• _Task to complete_: Arrange the lines of the records below as a numbered list, skipping any blank lines and leaving out the pictures.

___ Source material ___

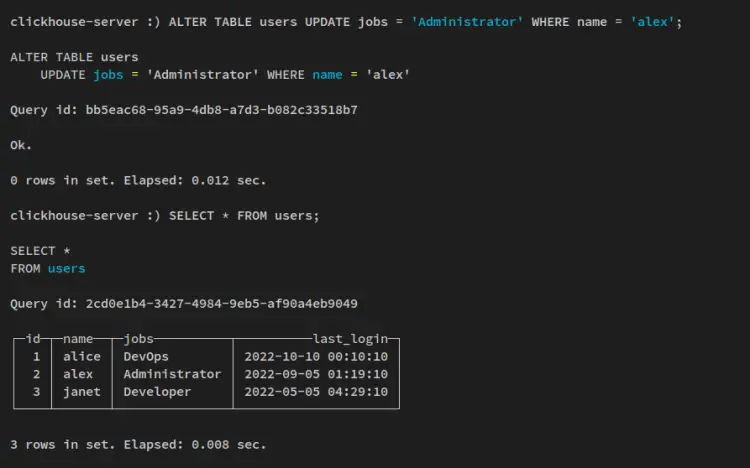Click the 'id' column header
Screen dimensions: 750x468
(x=33, y=339)
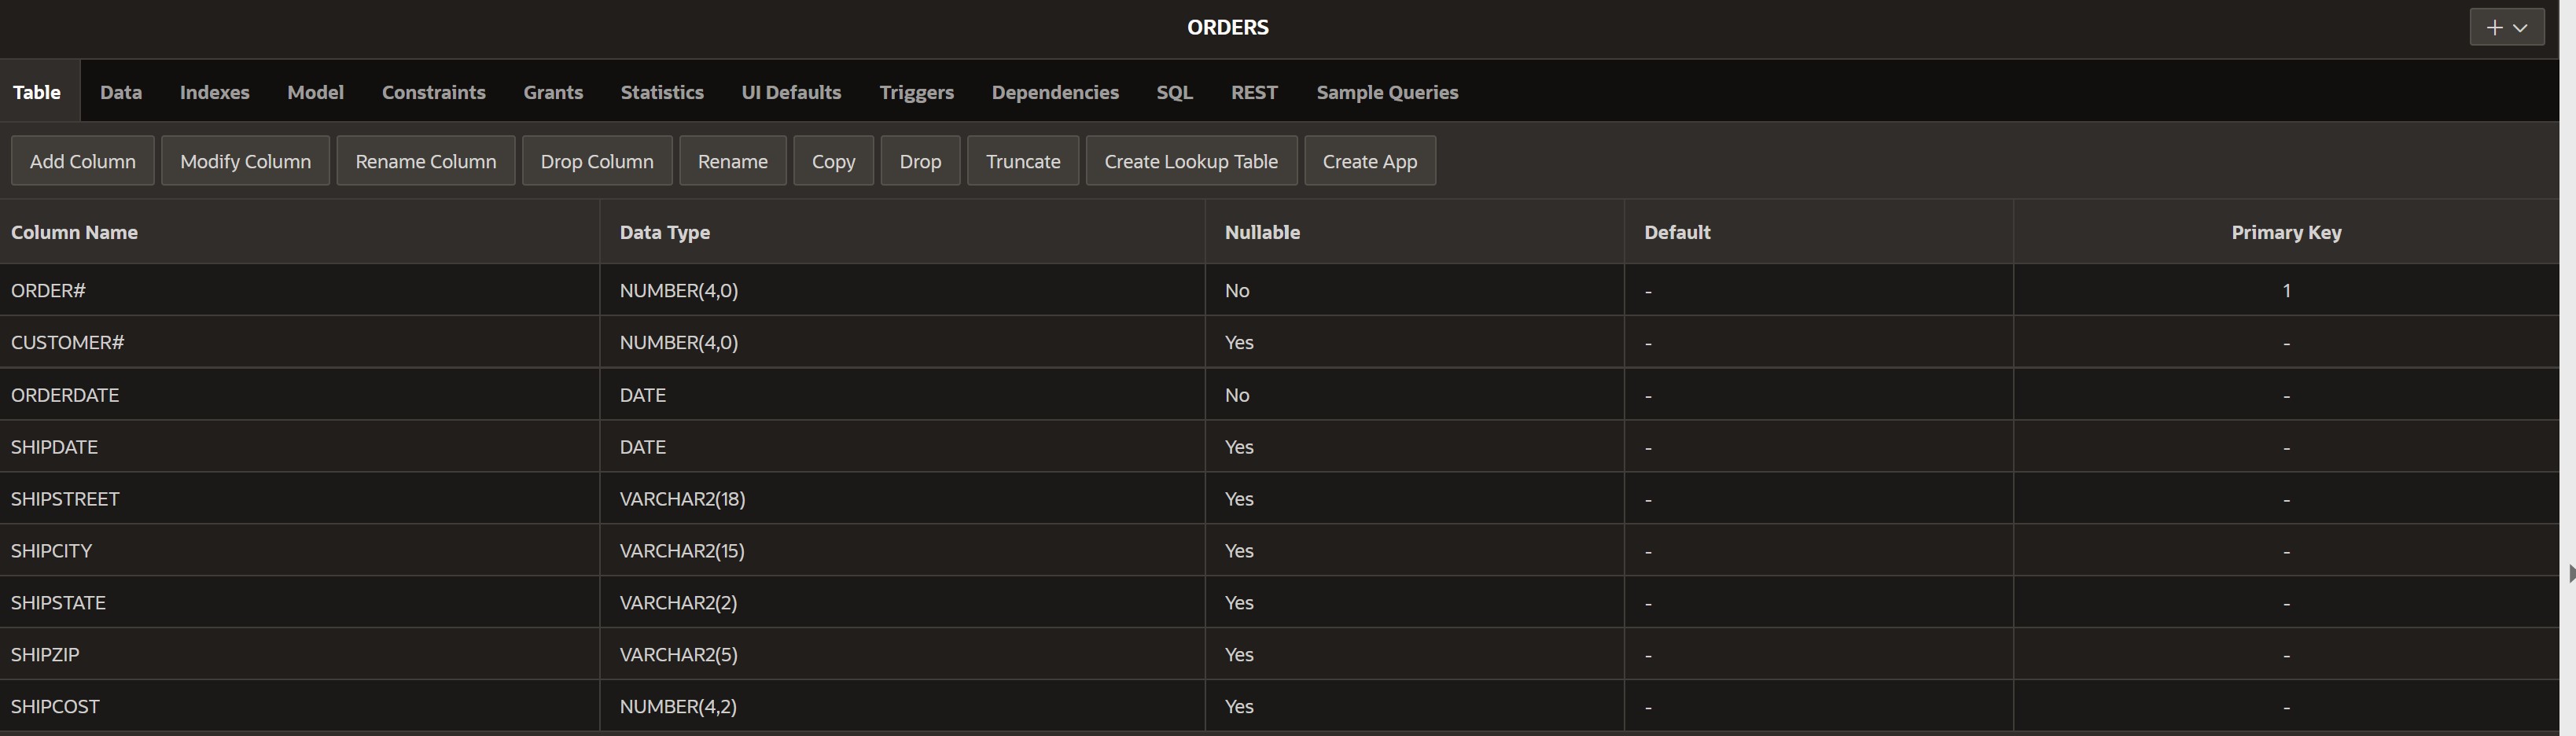Click the Modify Column button
Viewport: 2576px width, 736px height.
coord(245,160)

___

• _Exercise answer_:
1. Click the 'id' column header
2. Screen dimensions: 750x468
3. (x=33, y=339)
4. Click the Modify Column button
5. Viewport: 2576px width, 736px height.
6. coord(245,160)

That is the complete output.